Given task:
Give the lines of the listing below from the line with "Switch heating type to Gas / Öl" to the line with "The image size is (494, 430).", both included, as a numbered list without blank lines. Leave the pictures out of your answer.

╭─ Provided material

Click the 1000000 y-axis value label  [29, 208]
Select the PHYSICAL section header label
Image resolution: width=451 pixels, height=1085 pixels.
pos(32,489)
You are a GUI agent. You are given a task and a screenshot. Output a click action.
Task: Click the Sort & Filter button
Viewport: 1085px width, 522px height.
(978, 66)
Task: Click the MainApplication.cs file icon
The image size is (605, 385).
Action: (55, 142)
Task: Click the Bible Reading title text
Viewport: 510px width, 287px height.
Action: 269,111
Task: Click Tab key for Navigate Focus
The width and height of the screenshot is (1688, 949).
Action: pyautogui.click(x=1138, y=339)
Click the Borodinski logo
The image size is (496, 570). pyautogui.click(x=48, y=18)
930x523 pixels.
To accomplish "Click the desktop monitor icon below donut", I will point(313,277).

╰─
╭─ Provided material

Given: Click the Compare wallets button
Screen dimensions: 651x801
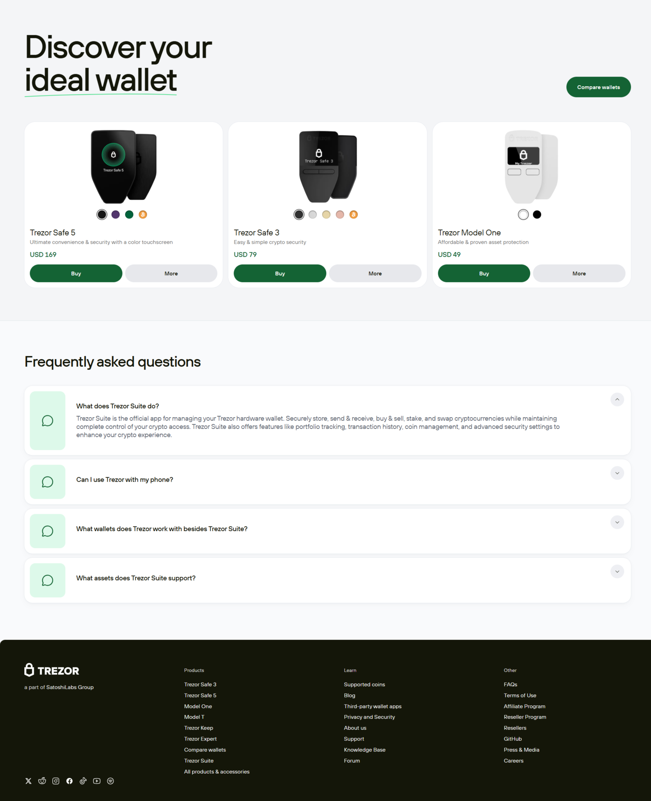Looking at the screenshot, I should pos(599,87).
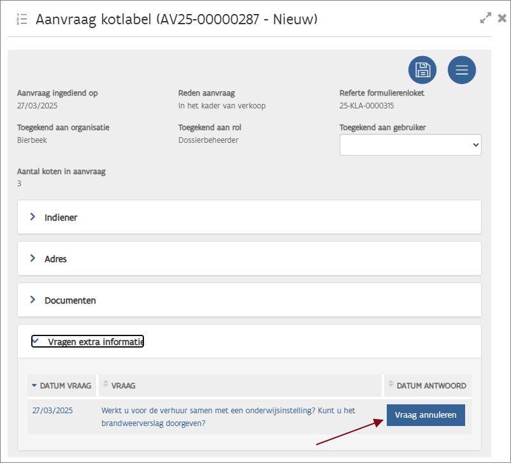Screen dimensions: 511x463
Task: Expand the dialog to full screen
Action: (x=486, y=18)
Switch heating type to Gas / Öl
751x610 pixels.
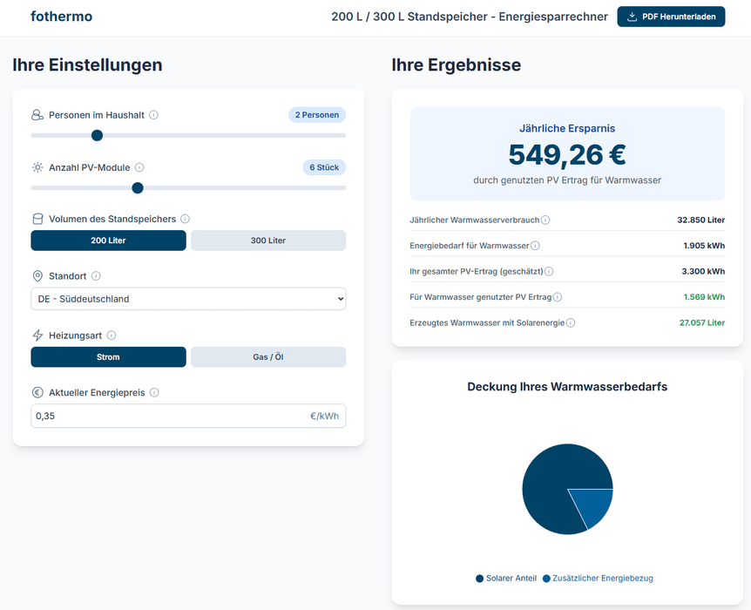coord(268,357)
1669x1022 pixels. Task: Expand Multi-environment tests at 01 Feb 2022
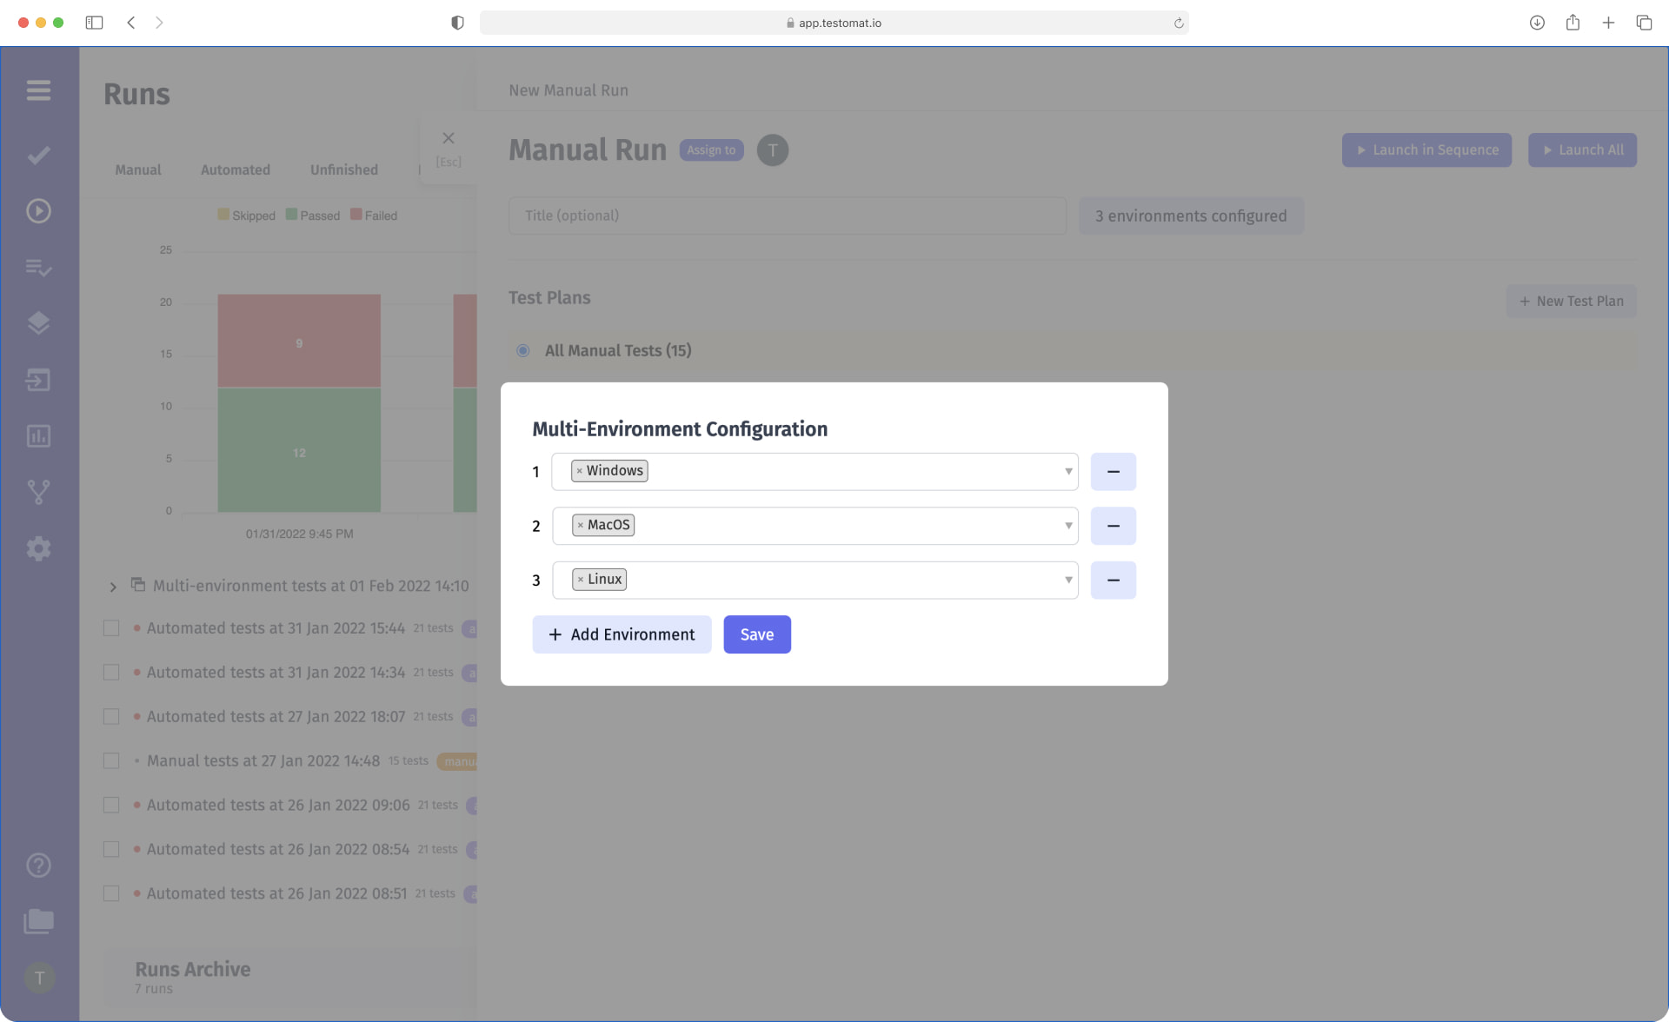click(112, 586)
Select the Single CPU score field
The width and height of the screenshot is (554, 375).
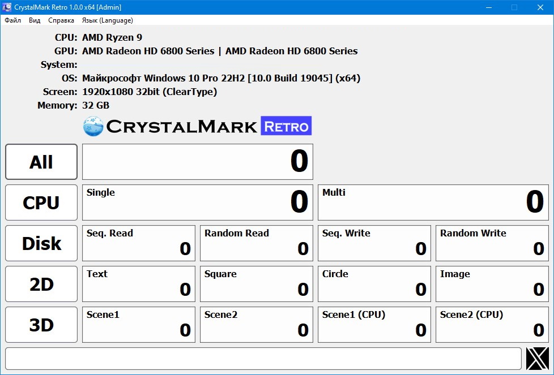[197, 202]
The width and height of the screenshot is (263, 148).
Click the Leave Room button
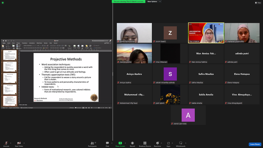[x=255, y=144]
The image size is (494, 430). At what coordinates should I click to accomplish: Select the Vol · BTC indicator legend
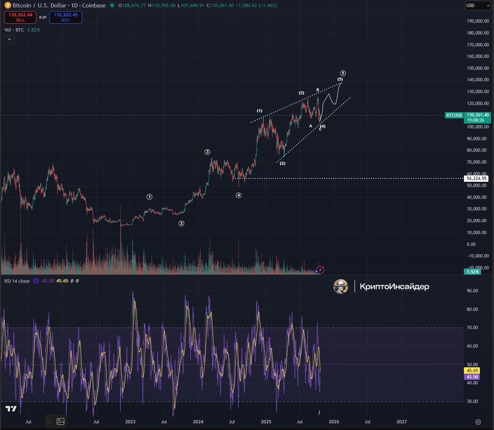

╰─

Right answer:
1. Switch heating type to Gas / Öl
2. 751x610 pixels.
3. coord(268,357)
4. 1669x1022 pixels. Task: Expand Multi-environment tests at 01 Feb 2022
5. click(112, 586)
6. Select the Single CPU score field
7. The width and height of the screenshot is (554, 375).
8. [197, 202]
9. The width and height of the screenshot is (263, 148).
10. Click the Leave Room button
11. [x=255, y=144]
12. The image size is (494, 430). At what coordinates should I click to accomplish: Select the Vol · BTC indicator legend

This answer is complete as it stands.